我在XY平面上有一个numpy点数,如: distribution



是否有任何pythonic方式或任何numpy / scipy函数来执行此操作?

3 个答案:

import numpy as np
import matplotlib.pyplot as plt
import pandas as pd

total_num = 100000
x, y = np.random.normal(0, 1, (2, total_num))

# We'll always get fewer than this number for two reasons.
# 1) We're choosing a square grid, and "subset_num" may not be a perfect square
# 2) There won't be data in every cell of the grid
subset_num = 1000

# Bin points onto a rectangular grid with approximately "subset_num" cells
nbins = int(np.sqrt(subset_num))
xbins = np.linspace(x.min(), x.max(), nbins+1)
ybins = np.linspace(y.min(), y.max(), nbins+1)
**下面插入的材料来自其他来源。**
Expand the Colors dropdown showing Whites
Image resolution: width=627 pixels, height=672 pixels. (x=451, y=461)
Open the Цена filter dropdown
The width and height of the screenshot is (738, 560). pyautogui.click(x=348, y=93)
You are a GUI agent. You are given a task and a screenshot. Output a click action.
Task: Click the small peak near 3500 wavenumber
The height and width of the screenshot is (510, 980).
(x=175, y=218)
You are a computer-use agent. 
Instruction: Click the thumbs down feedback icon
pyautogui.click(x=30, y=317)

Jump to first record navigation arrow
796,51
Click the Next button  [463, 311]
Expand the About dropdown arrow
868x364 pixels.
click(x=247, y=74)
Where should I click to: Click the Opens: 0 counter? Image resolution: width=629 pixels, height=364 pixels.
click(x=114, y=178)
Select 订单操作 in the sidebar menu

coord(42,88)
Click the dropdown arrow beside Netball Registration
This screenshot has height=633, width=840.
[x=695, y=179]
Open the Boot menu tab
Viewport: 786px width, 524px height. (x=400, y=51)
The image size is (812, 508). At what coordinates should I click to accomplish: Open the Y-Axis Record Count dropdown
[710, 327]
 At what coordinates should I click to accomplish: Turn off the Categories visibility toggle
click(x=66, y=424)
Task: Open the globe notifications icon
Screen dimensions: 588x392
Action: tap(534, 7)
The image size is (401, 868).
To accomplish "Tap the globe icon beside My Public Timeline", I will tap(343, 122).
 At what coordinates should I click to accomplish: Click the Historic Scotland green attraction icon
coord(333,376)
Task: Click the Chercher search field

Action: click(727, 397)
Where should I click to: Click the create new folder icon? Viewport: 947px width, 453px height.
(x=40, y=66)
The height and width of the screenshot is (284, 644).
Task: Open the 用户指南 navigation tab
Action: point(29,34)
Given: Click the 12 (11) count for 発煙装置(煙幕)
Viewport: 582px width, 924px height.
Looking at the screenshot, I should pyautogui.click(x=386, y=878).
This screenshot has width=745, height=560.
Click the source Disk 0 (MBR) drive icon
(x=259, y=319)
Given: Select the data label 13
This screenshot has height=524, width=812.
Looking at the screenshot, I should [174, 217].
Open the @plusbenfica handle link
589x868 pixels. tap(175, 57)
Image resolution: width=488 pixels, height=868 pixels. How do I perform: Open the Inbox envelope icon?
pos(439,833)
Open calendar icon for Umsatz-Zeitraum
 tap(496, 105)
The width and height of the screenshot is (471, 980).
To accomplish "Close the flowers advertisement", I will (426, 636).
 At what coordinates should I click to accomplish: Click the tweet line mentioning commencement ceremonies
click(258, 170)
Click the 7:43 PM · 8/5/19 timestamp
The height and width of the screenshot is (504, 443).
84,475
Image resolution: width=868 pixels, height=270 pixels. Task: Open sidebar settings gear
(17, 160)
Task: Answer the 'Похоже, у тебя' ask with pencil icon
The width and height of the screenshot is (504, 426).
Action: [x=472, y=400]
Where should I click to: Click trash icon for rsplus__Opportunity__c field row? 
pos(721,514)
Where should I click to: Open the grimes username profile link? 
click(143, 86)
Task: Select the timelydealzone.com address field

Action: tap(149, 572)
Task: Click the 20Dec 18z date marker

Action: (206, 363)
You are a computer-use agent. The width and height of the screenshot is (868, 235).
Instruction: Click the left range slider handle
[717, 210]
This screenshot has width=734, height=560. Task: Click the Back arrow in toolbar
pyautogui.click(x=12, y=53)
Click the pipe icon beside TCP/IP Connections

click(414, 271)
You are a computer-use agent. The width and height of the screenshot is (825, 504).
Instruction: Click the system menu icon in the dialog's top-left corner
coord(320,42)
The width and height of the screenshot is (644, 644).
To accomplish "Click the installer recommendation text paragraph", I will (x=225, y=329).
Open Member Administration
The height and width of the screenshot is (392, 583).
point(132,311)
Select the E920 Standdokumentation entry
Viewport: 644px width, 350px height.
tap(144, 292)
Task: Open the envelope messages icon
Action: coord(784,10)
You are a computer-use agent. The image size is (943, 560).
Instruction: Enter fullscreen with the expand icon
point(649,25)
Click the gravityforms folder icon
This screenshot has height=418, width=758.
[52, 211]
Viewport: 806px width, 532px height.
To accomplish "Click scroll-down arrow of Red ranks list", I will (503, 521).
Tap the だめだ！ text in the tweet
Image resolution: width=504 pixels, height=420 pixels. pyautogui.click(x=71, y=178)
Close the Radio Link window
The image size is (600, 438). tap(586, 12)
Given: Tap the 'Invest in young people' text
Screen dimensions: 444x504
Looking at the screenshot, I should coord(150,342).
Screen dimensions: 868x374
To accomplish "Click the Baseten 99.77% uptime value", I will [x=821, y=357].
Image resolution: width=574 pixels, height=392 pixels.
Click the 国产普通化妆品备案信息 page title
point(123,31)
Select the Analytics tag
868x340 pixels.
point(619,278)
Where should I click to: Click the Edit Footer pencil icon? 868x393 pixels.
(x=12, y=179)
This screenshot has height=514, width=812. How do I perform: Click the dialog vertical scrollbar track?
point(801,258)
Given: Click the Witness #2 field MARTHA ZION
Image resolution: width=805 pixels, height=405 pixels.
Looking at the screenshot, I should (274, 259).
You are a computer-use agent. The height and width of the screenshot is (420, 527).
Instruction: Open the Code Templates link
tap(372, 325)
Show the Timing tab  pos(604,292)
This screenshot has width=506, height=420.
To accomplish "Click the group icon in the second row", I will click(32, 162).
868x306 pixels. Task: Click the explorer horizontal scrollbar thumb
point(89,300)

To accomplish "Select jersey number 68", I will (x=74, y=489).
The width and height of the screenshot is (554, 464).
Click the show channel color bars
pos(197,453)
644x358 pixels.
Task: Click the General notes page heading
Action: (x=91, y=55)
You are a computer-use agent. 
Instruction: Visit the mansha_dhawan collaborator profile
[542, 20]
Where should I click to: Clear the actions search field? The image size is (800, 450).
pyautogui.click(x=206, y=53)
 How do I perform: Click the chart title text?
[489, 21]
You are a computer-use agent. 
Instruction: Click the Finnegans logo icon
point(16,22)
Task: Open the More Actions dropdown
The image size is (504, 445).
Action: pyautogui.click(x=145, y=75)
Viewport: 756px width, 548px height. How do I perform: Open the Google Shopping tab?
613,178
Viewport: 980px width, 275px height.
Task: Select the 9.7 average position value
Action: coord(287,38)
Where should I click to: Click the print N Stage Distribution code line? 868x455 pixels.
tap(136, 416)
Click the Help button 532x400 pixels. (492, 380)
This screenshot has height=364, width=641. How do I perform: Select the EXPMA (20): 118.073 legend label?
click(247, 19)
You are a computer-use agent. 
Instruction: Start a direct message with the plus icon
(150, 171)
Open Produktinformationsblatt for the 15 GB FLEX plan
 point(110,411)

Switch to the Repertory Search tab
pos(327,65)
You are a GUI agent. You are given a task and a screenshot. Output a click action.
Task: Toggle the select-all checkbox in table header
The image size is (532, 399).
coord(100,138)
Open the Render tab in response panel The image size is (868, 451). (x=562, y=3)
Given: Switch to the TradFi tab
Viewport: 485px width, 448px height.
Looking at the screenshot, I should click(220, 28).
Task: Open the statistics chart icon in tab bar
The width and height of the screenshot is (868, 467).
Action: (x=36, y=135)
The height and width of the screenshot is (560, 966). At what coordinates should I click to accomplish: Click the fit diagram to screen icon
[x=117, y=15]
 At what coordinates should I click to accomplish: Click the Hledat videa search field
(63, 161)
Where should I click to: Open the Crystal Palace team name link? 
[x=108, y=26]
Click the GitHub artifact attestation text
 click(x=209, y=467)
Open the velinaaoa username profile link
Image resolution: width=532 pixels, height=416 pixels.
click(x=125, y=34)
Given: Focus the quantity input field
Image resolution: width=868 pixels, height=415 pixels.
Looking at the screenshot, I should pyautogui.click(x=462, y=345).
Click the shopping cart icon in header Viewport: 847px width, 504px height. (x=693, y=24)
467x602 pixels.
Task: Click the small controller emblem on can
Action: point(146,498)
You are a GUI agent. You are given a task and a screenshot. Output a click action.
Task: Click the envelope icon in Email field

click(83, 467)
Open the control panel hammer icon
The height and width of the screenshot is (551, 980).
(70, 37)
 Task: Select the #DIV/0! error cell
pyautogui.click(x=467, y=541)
# Make a dataframe indexed by the grid coordinates.
i, j = np.digitize(y, ybins), np.digitize(x, xbins)
df = pd.DataFrame(dict(x=x, y=y), index=[i, j])

# Group by which cell the points fall into and choose a random point from each
groups = df.groupby(df.index)
new = groups.agg(lambda x: np.random.permutation(x)[0])

# Plot the results
fig, axes = plt.subplots(ncols=2, sharex=True, sharey=True)
axes[0].plot(x, y, 'k.')
axes[0].set_title('Original $(n={})$'.format(total_num))
axes[1].plot(new.x, new.y, 'k.')
axes[1].set_title('Subset $(n={})$'.format(len(new)))
plt.setp(axes, aspect=1, adjustable='box-forced')

根据@ EMS在评论中的建议,这是另一种方法。




import numpy as np
import matplotlib.pyplot as plt
from scipy.stats import gaussian_kde

total_num = 100000
subset_num = 1000
x, y = np.random.normal(0, 1, (2, total_num))

# Let's approximate the PDF of the point distribution with a kernel density
# estimate. scipy.stats.gaussian_kde is slow for large numbers of points, so
# you might want to use another implementation in some cases.
xy = np.vstack([x, y])
dens = gaussian_kde(xy)(xy)

# Try playing around with this weight. Compare 1/dens,  1-dens, and (1-dens)**2
weight = 1 / dens
weight /= weight.sum()

# Draw a sample using np.random.choice with the specified probabilities.
# We'll need to view things as an object array because np.random.choice
# expects a 1D array.
dat = xy.T.ravel().view([('x', float), ('y', float)])
subset = np.random.choice(dat, subset_num, p=weight)

# Plot the results
fig, axes = plt.subplots(ncols=2, sharex=True, sharey=True)
axes[0].scatter(x, y, c=dens, edgecolor='')
axes[0].set_title('Original $(n={})$'.format(total_num))
axes[1].plot(subset['x'], subset['y'], 'k.')
axes[1].set_title('Subset $(n={})$'.format(len(subset)))
plt.setp(axes, aspect=1, adjustable='box-forced')

  1. 计算所有点对之间的距离矩阵
  2. 将此距离矩阵视为加权网络,计算数据中每个点的一些中心度量,例如eigenvalue centralityBetweenness centralityBonacich centrality
  3. 根据中心度量以降序对点进行排序,并保留前100个。
  4. 重复步骤1-4,可能使用点之间的“距离”和不同的中心度量的不同概念。
  5. 其中许多函数都是由SciPy,NetworkX和scikits.learn直接提供的,并且可以直接在NumPy数组上运行。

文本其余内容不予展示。